▶ _About this task_:
Retype, word for word, every line of the records below starting at the one that contains "Instruction: Click the Tungukjölur" and ending at the one that contains "Tap the camera icon inside blue circle"; include both of those lines and nothing more.

************

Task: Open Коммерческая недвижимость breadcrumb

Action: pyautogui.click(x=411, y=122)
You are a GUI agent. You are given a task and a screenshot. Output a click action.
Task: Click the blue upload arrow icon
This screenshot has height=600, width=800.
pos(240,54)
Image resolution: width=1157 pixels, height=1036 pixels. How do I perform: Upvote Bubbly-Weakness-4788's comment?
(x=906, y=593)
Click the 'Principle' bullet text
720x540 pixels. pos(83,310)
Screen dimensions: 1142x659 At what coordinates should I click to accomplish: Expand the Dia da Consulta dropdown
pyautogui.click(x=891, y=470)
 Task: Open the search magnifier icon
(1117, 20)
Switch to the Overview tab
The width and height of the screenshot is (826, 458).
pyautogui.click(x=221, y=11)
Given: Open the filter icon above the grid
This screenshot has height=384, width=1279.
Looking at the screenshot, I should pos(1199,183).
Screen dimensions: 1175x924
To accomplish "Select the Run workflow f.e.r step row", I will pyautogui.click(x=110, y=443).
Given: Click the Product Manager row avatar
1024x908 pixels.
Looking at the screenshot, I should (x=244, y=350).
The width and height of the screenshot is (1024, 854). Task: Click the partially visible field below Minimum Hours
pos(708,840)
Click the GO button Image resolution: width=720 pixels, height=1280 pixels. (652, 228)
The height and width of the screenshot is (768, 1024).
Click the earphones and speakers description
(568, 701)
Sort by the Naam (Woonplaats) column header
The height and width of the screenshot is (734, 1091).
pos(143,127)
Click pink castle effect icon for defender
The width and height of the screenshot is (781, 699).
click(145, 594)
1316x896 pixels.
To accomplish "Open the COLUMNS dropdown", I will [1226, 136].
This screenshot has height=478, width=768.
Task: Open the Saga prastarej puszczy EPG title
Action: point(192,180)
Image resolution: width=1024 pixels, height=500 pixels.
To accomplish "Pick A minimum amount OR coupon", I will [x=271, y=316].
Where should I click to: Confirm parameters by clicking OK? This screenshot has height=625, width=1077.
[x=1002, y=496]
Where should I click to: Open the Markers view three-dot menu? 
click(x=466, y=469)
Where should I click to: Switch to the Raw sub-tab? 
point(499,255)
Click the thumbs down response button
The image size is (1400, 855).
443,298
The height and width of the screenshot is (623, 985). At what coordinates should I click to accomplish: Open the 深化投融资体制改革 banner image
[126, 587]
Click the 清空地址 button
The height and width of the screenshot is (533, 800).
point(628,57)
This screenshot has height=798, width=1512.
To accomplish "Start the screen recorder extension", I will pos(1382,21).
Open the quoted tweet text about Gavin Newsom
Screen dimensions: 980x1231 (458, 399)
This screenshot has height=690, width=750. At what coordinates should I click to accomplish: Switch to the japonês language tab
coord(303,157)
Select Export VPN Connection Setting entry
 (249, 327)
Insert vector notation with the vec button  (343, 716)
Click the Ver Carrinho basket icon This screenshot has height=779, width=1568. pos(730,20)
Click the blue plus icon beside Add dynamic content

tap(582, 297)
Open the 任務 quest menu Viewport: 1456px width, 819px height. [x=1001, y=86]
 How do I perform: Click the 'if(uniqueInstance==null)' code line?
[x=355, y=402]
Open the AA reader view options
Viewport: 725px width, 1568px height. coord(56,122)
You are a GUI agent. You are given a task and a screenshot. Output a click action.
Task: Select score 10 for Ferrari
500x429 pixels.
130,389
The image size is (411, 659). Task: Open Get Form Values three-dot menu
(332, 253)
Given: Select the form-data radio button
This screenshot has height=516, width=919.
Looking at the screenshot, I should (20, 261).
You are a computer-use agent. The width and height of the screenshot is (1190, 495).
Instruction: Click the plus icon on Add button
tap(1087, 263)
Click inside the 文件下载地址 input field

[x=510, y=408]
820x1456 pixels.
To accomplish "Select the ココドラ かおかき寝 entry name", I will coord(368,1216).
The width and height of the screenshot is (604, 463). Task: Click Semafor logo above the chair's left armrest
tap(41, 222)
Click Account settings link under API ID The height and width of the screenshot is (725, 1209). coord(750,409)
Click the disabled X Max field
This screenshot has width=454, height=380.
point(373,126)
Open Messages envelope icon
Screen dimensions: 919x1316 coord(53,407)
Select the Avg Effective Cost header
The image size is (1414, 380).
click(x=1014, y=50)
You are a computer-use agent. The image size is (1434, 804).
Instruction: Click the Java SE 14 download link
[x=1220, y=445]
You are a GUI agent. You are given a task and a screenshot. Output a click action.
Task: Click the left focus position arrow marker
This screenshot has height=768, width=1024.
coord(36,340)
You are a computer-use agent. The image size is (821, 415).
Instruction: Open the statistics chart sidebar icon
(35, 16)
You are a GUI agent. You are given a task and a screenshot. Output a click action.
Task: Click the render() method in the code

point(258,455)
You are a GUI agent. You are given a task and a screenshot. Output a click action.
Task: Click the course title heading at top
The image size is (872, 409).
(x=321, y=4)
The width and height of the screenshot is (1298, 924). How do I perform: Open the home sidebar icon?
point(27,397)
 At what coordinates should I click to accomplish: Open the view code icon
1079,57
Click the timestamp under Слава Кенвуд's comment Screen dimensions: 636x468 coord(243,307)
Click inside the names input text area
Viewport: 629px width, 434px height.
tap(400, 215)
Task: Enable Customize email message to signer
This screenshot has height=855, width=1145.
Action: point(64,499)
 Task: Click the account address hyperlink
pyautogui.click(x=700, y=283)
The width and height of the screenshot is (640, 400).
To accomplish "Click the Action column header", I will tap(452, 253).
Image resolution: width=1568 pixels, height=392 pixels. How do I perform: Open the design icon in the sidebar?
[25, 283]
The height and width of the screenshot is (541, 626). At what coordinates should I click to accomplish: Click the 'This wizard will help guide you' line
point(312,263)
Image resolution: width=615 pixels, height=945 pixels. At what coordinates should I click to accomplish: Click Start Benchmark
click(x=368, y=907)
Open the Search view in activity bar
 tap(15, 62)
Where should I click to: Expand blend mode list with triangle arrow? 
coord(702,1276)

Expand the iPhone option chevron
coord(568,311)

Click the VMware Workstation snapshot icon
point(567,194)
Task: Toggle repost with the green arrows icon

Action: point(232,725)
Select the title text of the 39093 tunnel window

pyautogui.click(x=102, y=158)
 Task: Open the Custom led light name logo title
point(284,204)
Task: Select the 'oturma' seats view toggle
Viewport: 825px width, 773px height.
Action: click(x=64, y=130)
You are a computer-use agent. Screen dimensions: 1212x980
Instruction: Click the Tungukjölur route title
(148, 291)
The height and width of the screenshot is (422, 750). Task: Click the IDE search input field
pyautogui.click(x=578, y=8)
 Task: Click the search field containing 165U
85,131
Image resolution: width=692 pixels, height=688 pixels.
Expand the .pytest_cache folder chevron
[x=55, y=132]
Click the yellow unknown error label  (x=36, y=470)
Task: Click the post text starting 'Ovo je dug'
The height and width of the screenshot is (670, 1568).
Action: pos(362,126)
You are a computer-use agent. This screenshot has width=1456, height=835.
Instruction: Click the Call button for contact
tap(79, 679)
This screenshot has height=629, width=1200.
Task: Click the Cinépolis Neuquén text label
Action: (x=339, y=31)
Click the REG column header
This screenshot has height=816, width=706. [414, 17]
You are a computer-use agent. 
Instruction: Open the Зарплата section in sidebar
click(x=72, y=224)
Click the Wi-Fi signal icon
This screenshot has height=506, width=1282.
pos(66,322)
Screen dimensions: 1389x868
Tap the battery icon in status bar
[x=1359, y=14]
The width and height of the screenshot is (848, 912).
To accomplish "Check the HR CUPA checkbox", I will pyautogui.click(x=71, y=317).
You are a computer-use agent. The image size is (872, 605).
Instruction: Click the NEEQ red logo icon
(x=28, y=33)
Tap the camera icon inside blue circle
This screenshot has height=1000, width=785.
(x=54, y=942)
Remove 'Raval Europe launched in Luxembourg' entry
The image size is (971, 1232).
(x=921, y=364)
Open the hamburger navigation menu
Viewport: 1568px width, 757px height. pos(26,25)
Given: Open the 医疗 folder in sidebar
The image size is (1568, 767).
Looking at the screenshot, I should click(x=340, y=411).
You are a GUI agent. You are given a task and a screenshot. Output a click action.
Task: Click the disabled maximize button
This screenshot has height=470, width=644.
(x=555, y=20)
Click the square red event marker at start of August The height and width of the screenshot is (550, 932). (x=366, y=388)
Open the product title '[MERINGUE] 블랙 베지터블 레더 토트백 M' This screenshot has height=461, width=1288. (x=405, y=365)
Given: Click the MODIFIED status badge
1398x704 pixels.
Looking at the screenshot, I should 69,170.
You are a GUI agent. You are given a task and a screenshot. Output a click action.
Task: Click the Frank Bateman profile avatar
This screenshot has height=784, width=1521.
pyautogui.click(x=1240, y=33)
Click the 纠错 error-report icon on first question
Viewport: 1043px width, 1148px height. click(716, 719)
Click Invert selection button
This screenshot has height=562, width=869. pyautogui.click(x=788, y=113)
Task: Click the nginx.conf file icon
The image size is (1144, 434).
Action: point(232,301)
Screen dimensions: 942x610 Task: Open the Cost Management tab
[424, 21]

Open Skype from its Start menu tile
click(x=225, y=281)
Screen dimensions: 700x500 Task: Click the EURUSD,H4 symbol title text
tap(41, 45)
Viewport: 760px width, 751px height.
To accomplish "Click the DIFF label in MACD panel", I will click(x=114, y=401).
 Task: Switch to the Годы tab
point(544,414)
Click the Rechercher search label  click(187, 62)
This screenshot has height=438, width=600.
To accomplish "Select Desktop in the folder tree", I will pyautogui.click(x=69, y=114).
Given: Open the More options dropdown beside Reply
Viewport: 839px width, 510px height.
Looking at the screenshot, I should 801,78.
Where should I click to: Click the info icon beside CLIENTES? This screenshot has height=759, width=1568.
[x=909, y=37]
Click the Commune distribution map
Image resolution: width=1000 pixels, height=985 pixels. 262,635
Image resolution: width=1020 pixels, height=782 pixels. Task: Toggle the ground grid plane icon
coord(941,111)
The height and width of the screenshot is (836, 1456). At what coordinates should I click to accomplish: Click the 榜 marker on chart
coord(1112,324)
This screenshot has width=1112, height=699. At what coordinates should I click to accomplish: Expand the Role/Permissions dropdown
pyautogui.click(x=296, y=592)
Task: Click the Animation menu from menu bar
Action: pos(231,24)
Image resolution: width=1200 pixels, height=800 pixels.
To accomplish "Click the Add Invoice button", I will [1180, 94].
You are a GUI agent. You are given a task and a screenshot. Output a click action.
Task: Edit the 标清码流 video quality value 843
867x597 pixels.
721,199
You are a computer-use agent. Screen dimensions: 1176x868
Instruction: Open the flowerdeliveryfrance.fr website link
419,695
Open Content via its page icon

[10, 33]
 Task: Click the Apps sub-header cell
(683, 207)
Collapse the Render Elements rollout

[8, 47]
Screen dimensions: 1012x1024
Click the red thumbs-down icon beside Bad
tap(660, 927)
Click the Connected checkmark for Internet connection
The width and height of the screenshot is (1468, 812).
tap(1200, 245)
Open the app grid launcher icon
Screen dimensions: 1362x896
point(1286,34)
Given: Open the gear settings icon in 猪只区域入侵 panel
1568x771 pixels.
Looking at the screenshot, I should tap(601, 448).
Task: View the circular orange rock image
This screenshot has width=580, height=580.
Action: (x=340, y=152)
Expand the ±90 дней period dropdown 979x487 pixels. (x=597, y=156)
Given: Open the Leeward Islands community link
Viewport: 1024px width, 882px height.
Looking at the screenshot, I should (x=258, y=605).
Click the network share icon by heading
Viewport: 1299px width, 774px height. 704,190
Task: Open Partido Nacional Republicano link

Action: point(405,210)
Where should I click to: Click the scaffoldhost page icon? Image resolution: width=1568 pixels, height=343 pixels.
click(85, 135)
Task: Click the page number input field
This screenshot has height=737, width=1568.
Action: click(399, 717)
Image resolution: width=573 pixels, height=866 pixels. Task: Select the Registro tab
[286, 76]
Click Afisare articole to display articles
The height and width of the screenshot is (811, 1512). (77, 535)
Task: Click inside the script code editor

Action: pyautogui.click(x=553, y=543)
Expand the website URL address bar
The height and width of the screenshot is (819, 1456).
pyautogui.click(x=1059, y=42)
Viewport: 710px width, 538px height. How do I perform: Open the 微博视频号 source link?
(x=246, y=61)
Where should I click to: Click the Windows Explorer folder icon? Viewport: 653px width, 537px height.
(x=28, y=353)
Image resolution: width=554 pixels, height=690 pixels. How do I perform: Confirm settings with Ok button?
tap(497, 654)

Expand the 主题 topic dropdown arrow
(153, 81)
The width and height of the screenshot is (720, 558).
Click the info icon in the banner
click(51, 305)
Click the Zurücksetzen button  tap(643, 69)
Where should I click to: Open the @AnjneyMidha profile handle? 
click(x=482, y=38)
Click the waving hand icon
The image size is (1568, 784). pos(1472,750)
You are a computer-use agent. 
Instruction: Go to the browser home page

************

▶ _Solution_:
Instruction: Click the Tungukjölur route title
(148, 291)
The height and width of the screenshot is (422, 750). Task: Click the IDE search input field
pyautogui.click(x=578, y=8)
 Task: Click the search field containing 165U
85,131
Image resolution: width=692 pixels, height=688 pixels.
Expand the .pytest_cache folder chevron
[x=55, y=132]
Click the yellow unknown error label  (x=36, y=470)
Task: Click the post text starting 'Ovo je dug'
The height and width of the screenshot is (670, 1568).
Action: pos(362,126)
You are a computer-use agent. This screenshot has width=1456, height=835.
Instruction: Click the Call button for contact
tap(79, 679)
This screenshot has height=629, width=1200.
Task: Click the Cinépolis Neuquén text label
Action: (x=339, y=31)
Click the REG column header
This screenshot has height=816, width=706. [414, 17]
You are a computer-use agent. 
Instruction: Open the Зарплата section in sidebar
click(x=72, y=224)
Click the Wi-Fi signal icon
This screenshot has height=506, width=1282.
pos(66,322)
Screen dimensions: 1389x868
Tap the battery icon in status bar
[x=1359, y=14]
The width and height of the screenshot is (848, 912).
To accomplish "Check the HR CUPA checkbox", I will pyautogui.click(x=71, y=317).
You are a computer-use agent. The image size is (872, 605).
Instruction: Click the NEEQ red logo icon
(x=28, y=33)
Tap the camera icon inside blue circle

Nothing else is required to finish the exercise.